### How to complete this task
Restate word for word the lines that begin the listing and end with the line holding "anderhalf miljoen bezoekers".

### The input

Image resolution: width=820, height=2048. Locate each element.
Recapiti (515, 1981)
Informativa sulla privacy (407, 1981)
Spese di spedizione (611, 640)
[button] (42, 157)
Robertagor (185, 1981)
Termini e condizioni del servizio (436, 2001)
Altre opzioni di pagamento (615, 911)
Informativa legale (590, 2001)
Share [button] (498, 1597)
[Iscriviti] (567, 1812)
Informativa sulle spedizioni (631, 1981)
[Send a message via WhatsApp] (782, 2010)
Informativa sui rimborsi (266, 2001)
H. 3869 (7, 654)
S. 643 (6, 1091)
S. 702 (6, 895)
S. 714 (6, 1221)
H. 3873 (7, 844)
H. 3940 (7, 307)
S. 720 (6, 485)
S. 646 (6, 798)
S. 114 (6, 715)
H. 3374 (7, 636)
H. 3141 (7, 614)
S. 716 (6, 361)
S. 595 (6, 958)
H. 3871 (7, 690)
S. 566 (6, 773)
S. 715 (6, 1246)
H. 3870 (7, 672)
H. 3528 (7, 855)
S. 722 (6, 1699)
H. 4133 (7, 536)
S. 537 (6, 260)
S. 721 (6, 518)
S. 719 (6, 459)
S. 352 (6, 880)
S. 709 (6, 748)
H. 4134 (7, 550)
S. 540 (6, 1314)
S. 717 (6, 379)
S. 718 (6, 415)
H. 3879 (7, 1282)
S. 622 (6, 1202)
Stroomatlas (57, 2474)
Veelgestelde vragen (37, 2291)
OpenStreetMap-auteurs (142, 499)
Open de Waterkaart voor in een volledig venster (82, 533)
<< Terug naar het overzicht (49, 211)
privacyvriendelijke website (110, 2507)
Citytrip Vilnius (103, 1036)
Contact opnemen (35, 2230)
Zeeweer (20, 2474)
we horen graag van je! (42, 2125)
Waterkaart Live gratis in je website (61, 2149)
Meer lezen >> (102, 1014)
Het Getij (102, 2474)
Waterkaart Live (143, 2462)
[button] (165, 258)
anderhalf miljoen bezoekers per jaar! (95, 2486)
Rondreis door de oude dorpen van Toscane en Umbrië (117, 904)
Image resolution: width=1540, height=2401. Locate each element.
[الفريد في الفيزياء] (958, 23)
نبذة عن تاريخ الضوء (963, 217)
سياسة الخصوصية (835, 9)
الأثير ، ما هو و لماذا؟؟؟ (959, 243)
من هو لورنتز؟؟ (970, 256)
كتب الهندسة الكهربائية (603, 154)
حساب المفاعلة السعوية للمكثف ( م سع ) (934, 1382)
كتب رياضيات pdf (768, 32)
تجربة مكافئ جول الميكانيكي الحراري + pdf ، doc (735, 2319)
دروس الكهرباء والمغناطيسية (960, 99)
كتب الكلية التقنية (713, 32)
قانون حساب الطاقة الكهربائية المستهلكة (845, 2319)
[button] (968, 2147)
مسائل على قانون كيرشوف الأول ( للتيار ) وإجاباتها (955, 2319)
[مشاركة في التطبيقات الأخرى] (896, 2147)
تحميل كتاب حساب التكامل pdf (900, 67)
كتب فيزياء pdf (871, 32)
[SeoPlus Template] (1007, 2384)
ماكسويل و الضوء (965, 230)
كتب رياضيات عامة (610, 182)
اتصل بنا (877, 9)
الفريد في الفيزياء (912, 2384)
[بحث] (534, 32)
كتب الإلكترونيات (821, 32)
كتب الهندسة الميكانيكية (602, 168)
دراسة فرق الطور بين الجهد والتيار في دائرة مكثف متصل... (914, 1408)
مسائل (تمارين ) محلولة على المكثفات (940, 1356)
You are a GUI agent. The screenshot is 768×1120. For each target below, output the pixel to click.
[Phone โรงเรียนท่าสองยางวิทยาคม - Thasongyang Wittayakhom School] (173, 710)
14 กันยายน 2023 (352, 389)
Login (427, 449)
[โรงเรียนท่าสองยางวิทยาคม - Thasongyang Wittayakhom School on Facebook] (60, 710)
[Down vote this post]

### Expected answer
Image resolution: width=820, height=2048. Locate each element.
Recapiti (515, 1981)
Informativa sulla privacy (407, 1981)
Spese di spedizione (611, 640)
[button] (42, 157)
Robertagor (185, 1981)
Termini e condizioni del servizio (436, 2001)
Altre opzioni di pagamento (615, 911)
Informativa legale (590, 2001)
Share [button] (498, 1597)
[Iscriviti] (567, 1812)
Informativa sulle spedizioni (631, 1981)
[Send a message via WhatsApp] (782, 2010)
Informativa sui rimborsi (266, 2001)
H. 3869 (7, 654)
S. 643 (6, 1091)
S. 702 (6, 895)
S. 714 (6, 1221)
H. 3873 (7, 844)
H. 3940 (7, 307)
S. 720 (6, 485)
S. 646 (6, 798)
S. 114 (6, 715)
H. 3374 (7, 636)
H. 3141 (7, 614)
S. 716 (6, 361)
S. 595 (6, 958)
H. 3871 (7, 690)
S. 566 (6, 773)
S. 715 (6, 1246)
H. 3870 (7, 672)
H. 3528 (7, 855)
S. 722 (6, 1699)
H. 4133 (7, 536)
S. 537 (6, 260)
S. 721 (6, 518)
S. 719 (6, 459)
S. 352 (6, 880)
S. 709 (6, 748)
H. 4134 (7, 550)
S. 540 (6, 1314)
S. 717 (6, 379)
S. 718 (6, 415)
H. 3879 (7, 1282)
S. 622 (6, 1202)
Stroomatlas (57, 2474)
Veelgestelde vragen (37, 2291)
OpenStreetMap-auteurs (142, 499)
Open de Waterkaart voor in een volledig venster (82, 533)
<< Terug naar het overzicht (49, 211)
privacyvriendelijke website (110, 2507)
Citytrip Vilnius (103, 1036)
Contact opnemen (35, 2230)
Zeeweer (20, 2474)
we horen graag van je! (42, 2125)
Waterkaart Live gratis in je website (61, 2149)
Meer lezen >> (102, 1014)
Het Getij (102, 2474)
Waterkaart Live (143, 2462)
[button] (165, 258)
anderhalf miljoen bezoekers per jaar! (95, 2486)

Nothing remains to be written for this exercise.